> **What to do**: Write the next part of the article below on the deadly boiler explosion at the Ford Rouge power plant, starting right after its last sentence.

— BEGIN Extract —

New revelations expose company-union complicity in fatal blast at US Ford plant

"They decided to put profits over safety"

Tuesday, February 1 was the first anniversary of the explosion at the Ford Rouge power plant in Dearborn, Michigan that killed six auto workers and injured dozens of others. The occasion was marked by a memorial at the United Auto Workers (UAW) Local 600 union hall, attended by hundreds of UAW members, including at least a dozen of the 34 survivors of the blast, some still recovering from severe burns and other injuries. Throughout the Rouge complex, including the Ford auto and Rouge Steel facilities, workers held two minutes of silence for the deceased workers.

At 1:02 PM last February 1, gas inside the No. 6 boiler at the power plant ignited, causing a massive explosion and fire ball that ripped through the facility. The blast threw workers to the ground and fire seared through the clothing and skin of many. Donald Harper, 58, who was working on the 60-foot tall boiler, was killed instantly. Over the next three weeks, five others—Warren Blow, 51; Ron Moritz and Ken Anderson, 44; Cody Boatwright, 51; and John Arseneau, 45—died from their injuries.

— END Extract —
— BEGIN Dataset content —

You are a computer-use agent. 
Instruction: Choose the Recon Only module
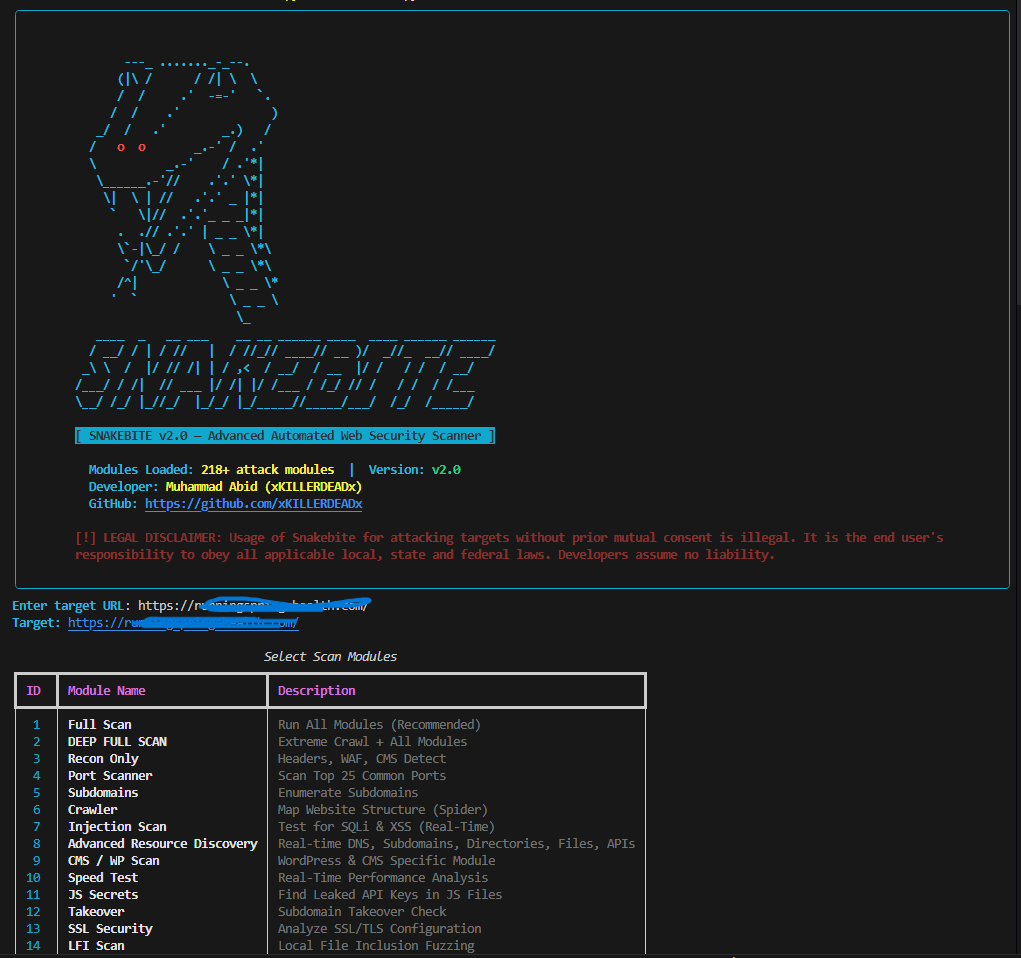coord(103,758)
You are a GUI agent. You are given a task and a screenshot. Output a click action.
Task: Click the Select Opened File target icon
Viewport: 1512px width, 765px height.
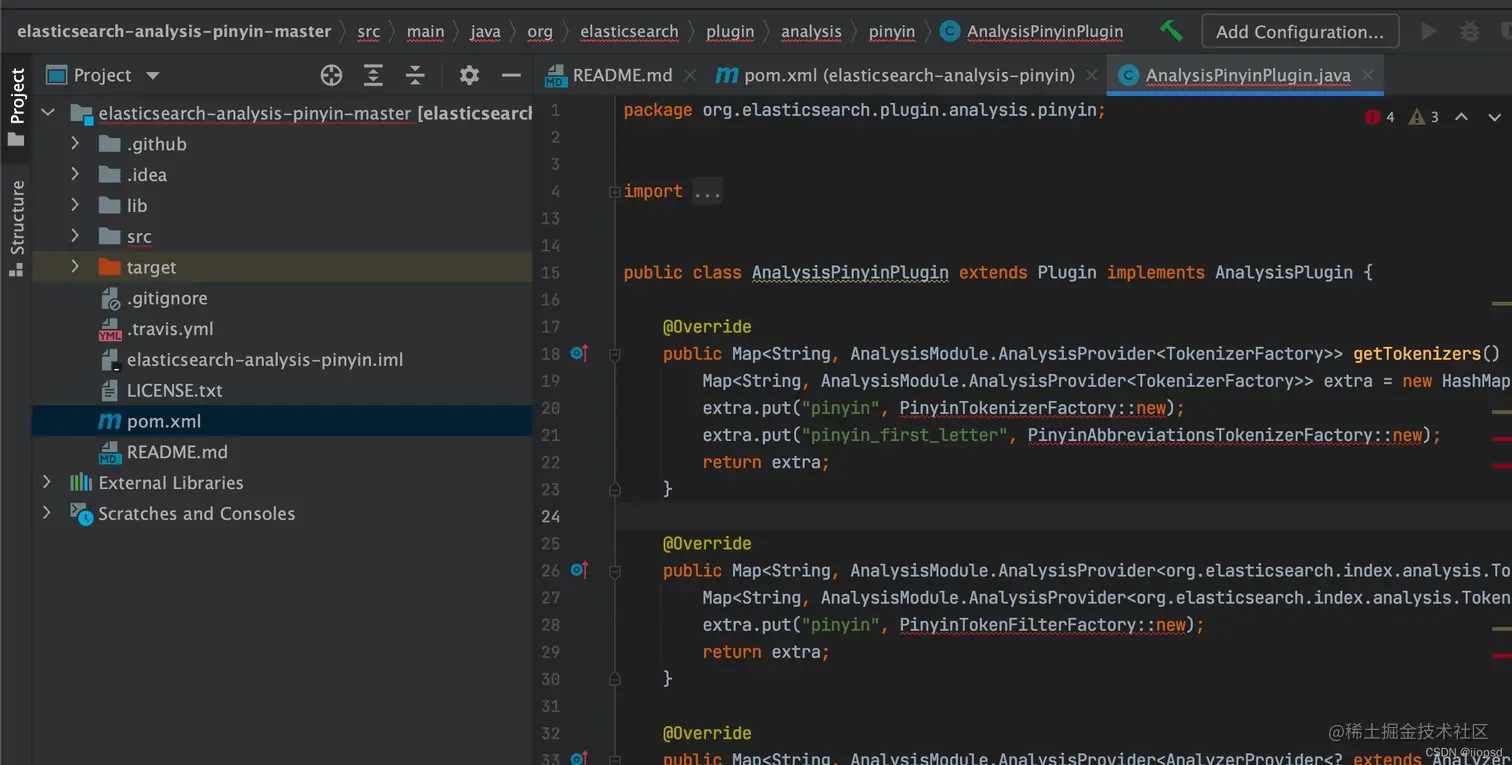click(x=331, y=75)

— END Dataset content —

> **Result for this exercise**:
In his remarks at Tuesday's ceremony, UAW Local 600 President Jerry Sullivan kept silent about well-publicized evidence that Ford ignored warnings of hazardous conditions at the power plant prior to the explosion. Instead, he joined Ford CEO Jac Nasser and other company officials in promoting the claim that the tragedy was an unavoidable accident.

Jim Padilla, Ford's vice-president for manufacturing operations, told the audience, “Not a day goes by this past year that I haven't asked myself what we could have done differently, how we could have prevented this tragedy that disrupted and devastated so many lives.”

In reality, there is an increasing body of evidence that the disaster—the deadliest in the history of the US auto industry—was, at the very least, the result of criminal negligence, and quite possibly a case of corporate manslaughter. Recent information, based on thousands of pages of documents released to local newspapers by Michigan and Dearborn investigators, demonstrates that Ford management was well aware of the potential for disaster, but made a calculated decision not to spend the money needed to improve safety conditions.

The documents also reveal that UAW officials ignored safety grievances filed by powerhouse workers complaining of antiquated and dangerous equipment, including the very boiler that exploded. Ford and its law firm asked the state to withhold or censor these documents, claiming they contained trade secrets.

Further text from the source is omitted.